Records for this task
⁂
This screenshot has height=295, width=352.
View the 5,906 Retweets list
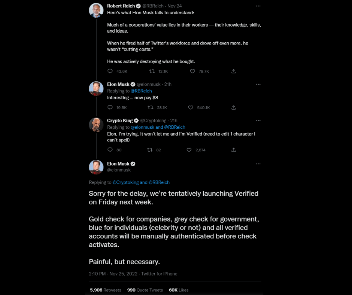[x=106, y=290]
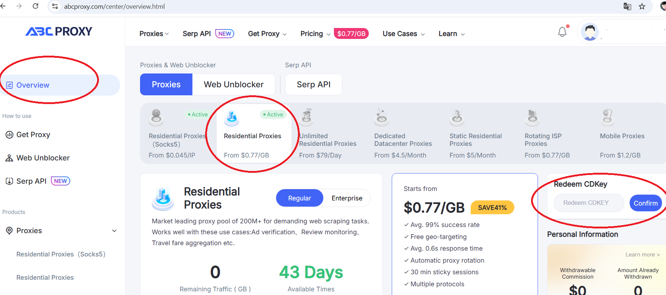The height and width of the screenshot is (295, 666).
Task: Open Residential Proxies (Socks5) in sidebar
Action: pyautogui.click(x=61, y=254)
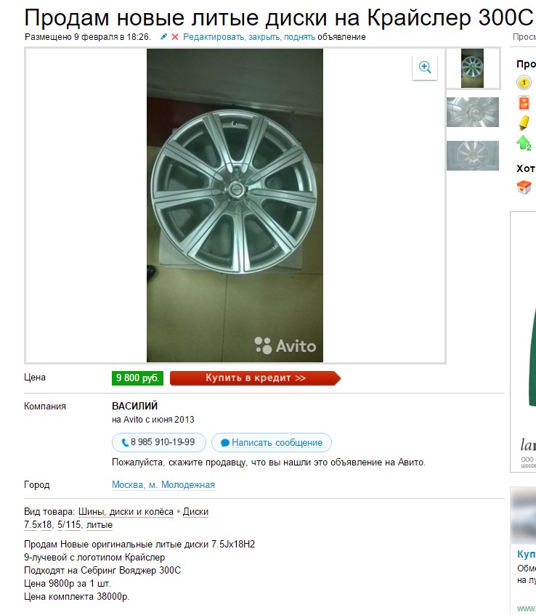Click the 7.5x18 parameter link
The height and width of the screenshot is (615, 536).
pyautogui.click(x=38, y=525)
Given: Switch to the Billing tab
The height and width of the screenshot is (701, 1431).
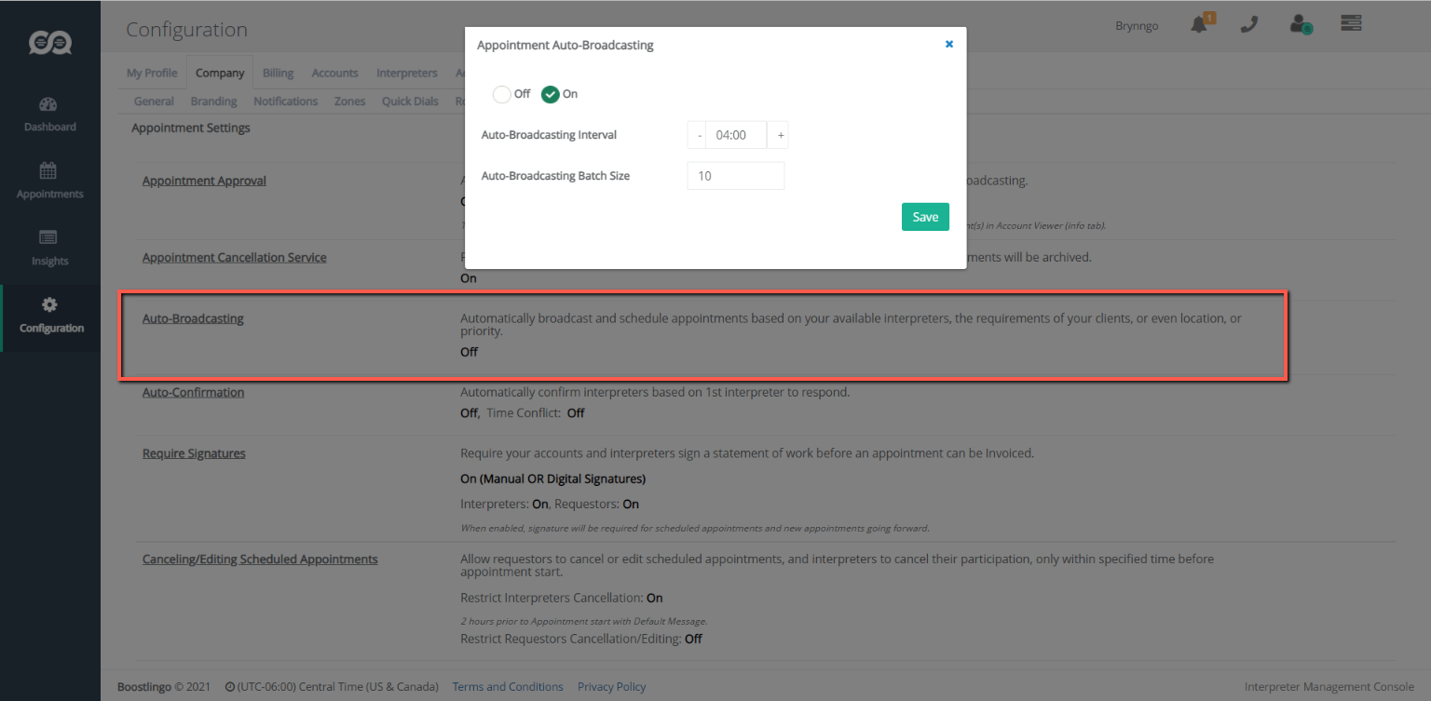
⁂
To do
Once the line containing "View the 5,906 Retweets list" is found, write out exactly that line and each line after it through the end of the entries, omitting pictures.

Written response
View the 5,906 Retweets list
[x=106, y=290]
The height and width of the screenshot is (295, 666).
Task: Open Residential Proxies (Socks5) in sidebar
Action: pyautogui.click(x=61, y=254)
Click the 7.5x18 parameter link
The height and width of the screenshot is (615, 536).
pyautogui.click(x=38, y=525)
Given: Switch to the Billing tab
The height and width of the screenshot is (701, 1431).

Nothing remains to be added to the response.